弟は嘘をつける性格ではない故、これは正真正銘の告白なのだろう。
そうか。私も好きだ。と返せればよかったのだが、その好きに対して、彼と私じゃベクトルが違うのだ。
違うのであれば違うと、ハッキリと応えなければならない。しっかりと向き合わなければならない。彼は真正面から投げてきたのだ。此方も投げ返す必要がある。それが痛みを伴うものであってもだ。
「イザークは、私の弟だよ」
「ッ、分かっています!!…ですが、諦めきれないのです!!!
俺を男として、見て頂きたいのです!!!!」
「お、男…、男の子だとは分かってるよ…?」
「そういう事ではないッッ!!姉上!!!異性、として、見て欲しいと言っているッ!!!!!」
「い、異性か…お、お姉ちゃん…恋愛経験がなくてちょっとそこら辺よく分からないなぁ」
自分なりに投げ返した、渾身の一撃は見事にすぐに返ってきた。
そうであった、忘れていたが我が弟はしつこさという粘り強さも売りであった。
やりとりをするうちに本調子に戻ってきた弟の口調と音量であったが、最後に私が放った一言は流石に返事はなかった。静音が広がる。

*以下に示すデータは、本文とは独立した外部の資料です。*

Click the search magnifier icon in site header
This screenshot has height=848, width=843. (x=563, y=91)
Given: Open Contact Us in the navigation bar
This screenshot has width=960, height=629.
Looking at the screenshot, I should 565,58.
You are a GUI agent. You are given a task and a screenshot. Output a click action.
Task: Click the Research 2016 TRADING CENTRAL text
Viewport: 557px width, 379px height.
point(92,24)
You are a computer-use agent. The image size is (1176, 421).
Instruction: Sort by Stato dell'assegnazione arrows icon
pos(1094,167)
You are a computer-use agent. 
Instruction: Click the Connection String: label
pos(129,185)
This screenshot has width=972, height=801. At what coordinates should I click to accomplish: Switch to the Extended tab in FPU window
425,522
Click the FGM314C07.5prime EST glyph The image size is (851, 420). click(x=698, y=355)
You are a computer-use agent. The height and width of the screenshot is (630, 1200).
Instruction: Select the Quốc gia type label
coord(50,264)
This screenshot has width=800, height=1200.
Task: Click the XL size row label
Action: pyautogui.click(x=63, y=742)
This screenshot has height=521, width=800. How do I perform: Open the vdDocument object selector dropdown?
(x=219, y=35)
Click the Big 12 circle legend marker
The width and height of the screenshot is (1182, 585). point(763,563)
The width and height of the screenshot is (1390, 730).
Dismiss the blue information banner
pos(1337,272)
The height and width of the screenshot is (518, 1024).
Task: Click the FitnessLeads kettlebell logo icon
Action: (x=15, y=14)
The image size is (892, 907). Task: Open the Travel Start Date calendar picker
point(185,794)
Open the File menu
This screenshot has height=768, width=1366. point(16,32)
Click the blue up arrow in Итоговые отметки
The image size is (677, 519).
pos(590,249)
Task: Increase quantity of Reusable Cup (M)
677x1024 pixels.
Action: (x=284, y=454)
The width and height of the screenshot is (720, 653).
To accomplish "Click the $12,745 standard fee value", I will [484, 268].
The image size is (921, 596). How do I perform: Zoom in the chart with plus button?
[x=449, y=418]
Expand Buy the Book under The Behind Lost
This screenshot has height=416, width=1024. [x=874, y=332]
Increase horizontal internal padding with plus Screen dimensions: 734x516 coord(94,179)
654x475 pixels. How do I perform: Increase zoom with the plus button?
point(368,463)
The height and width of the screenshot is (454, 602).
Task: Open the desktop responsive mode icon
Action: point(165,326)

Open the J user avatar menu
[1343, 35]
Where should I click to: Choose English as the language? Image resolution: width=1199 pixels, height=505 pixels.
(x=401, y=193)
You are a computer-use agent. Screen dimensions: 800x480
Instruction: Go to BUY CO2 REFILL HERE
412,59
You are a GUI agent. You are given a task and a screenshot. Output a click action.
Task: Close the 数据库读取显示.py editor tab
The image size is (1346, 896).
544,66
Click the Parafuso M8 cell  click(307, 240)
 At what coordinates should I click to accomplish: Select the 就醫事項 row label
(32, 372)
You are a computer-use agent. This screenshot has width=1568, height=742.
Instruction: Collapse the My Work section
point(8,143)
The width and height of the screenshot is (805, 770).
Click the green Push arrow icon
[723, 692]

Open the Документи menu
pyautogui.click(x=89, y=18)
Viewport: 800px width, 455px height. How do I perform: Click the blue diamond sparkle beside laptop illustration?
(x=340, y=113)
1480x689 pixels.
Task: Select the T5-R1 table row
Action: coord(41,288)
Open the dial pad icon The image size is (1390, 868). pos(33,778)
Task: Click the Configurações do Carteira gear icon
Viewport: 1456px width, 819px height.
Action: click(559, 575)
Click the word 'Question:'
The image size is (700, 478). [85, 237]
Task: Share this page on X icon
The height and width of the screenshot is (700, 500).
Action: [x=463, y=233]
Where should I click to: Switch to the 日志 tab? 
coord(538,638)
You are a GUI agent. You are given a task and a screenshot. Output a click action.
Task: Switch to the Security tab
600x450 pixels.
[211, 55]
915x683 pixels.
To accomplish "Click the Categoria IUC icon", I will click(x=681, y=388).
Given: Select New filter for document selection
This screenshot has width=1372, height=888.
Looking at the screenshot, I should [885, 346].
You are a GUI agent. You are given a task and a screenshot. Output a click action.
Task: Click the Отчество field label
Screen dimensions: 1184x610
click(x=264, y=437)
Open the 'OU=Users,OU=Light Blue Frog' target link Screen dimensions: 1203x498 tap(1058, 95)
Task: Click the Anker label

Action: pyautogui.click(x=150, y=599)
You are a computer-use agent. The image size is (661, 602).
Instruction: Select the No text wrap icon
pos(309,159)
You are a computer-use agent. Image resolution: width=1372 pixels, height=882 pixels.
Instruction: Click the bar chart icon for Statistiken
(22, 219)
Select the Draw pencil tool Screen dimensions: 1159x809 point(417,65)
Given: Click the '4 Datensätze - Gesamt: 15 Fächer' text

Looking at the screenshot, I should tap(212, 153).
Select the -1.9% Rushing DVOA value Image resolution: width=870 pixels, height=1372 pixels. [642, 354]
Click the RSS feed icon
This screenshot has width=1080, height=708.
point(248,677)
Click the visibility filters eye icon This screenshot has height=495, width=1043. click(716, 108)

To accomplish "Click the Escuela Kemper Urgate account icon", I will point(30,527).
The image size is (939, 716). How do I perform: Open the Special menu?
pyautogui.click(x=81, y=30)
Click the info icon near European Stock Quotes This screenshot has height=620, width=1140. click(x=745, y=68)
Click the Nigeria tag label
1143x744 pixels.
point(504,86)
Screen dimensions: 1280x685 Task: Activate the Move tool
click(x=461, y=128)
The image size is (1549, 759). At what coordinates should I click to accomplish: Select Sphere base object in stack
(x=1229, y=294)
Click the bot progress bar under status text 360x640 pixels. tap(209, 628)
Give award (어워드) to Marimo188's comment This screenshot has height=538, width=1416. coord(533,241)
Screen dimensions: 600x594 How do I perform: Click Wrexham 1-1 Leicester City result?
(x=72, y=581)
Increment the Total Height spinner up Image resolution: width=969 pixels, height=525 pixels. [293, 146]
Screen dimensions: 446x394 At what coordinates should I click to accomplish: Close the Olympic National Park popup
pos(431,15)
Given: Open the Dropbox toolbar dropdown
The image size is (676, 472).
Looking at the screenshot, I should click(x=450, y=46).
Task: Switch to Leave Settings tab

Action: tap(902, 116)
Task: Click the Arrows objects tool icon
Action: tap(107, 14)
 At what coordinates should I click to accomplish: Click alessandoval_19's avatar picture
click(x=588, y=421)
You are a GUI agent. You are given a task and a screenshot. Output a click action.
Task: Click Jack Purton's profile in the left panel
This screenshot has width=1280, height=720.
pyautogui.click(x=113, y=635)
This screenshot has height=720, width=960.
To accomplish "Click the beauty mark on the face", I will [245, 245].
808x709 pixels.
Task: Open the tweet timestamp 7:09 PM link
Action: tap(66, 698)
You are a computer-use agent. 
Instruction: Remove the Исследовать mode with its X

どう返していいのか言葉に困っているのであろう、だがしかし音にならないながらも何かを出そうと動こうとする口に、此方へ向ける顔付きが、視線が、幼い頃に我が強い彼なりに私に強請ろうとしていた表情を思い出させてしまっては、
「お、お友達から…でよければ…」
“姉“として、…答えを間違えた気がした。
養子の姉と、そんな姉を好きな弟の話
長編姉主設定を考えていた時に最初に設定を作ったプロトタイプ姉主になります。別名(ゴーイング)マイペ(ース)プロト姉主。イザーク生誕祭に渋に期間限定で公開していたものを改めて公開します。